Dr. Schachner: Dr. Johr, tell me about your experience with dysplastic nevi and your management of patients with atypical pigmented skin lesions.
Q. DR. SCHACHNER: Dr. Johr, tell me about your experience with dysplastic nevi and your management of patients with atypical pigmented skin lesions.
DR. JOHR: It's important to get as much data as you can on the patient, which includes the history - the family history, the patient's personal history, the history of the lesion. That's step one.

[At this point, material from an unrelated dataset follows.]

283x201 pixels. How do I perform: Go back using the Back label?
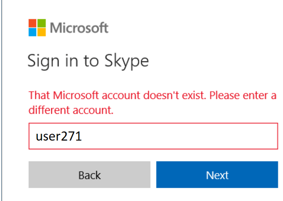coord(90,175)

If the patient does not have a particular concern, my standard question is if they have anything that is new, changing or bleeding. Step two is to do a total body skin examination in patients of all ages, not only in adults. Children and young adults have high-risk benign melanocytic lesions, and they get and die from melanoma. It's interesting for me that, (from) what I've seen in the literature (Fisher NM, Schafter JV, et al. "Breslow depth of cutaneous melanoma. Impact of factors related to surveillance of the skin including prior skin biopsies and family history of melanoma." J Am Acad Dermatol. 2005;53:393-406), a significant number of our colleagues are not doing total body skin examinations, and the statistics clearly show that a significant - up to 80 percent - of melanomas can be on areas of the body that are covered by clothes. It is considered by some dermatologists to be "an inefficient use of their time and valuable resources."

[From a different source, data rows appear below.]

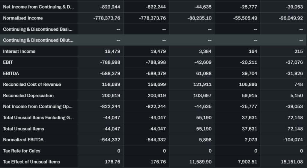Select the Tax Effect cell showing 11,589.90

[200, 162]
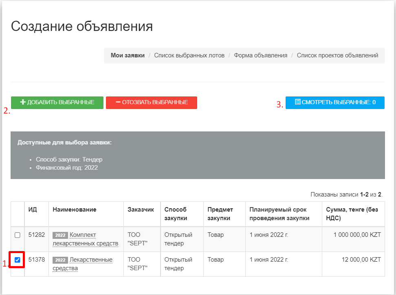Click the plus icon on the green add button
This screenshot has width=396, height=295.
23,102
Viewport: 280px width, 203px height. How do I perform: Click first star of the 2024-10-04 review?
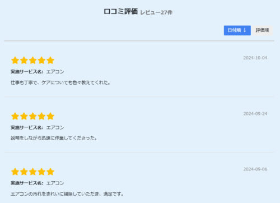(x=15, y=61)
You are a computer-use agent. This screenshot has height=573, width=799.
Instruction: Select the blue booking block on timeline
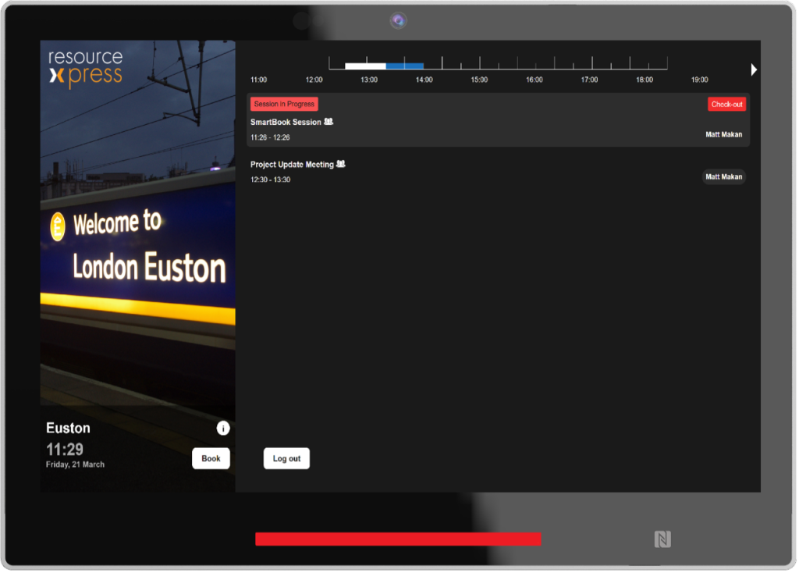[x=405, y=66]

There are melanomas that cannot be diagnosed clinically or with dermoscopy (Kittler H, Guitera P, Riedl E, et al. "Identification of clinically featureless incipient melanoma using sequential dermoscopy imaging." Arch Dermatol. 2006;142:1113-1119), but only by finding dermoscopic changes over time. When I find melanoma with digital follow-up, they have always been in situ lesions.
I also examine lesions that do not look high-risk clinically with dermoscopy because there is the concept of melanoma incognito or false negative melanomas. Basically, any skin lesion could be a melanoma, and that is always in the back of my mind. With the technique you have a better chance to identify these lesions. You can also find the "ugly duckling" lesions with dermoscopy. There should always be a good clinico-dermoscopic correlation; if not, raise a red flag of concern and consider that you might be dealing with a high-risk lesion. A red flag of concern should also be raised for the lesion or lesions that stand out clinically or with dermoscopy from their neighbors - the "ugly duckling." I think the "ugly duckling" is a helpful concept both clinically and with dermoscopy. It is extra important information to help you decide on the disposition of a lesion or lesions.
Q. Dr. Schachner: One can only agree that the only "complete" skin exam is a complete skin exam, and you can't do that with clothing on. The readers (can) refer to the February (2006) issue of Dermatology Times for an editorial on that subject. Having said that, a total body exam and you're doing dermoscopy - Is it your experience, especially in children, that dermoscopy is a surgery-sparing technique for children?
DR. JOHR: One of the major benefits of dermoscopy for all patients is to avoid unnecessary surgery, and this is especially true in children.
We know that children - we'll define them as being 20 years and younger - are at risk to develop melanoma. There are some articles in the literature, and some people feel that the incidence of melanoma is increasing in this age group.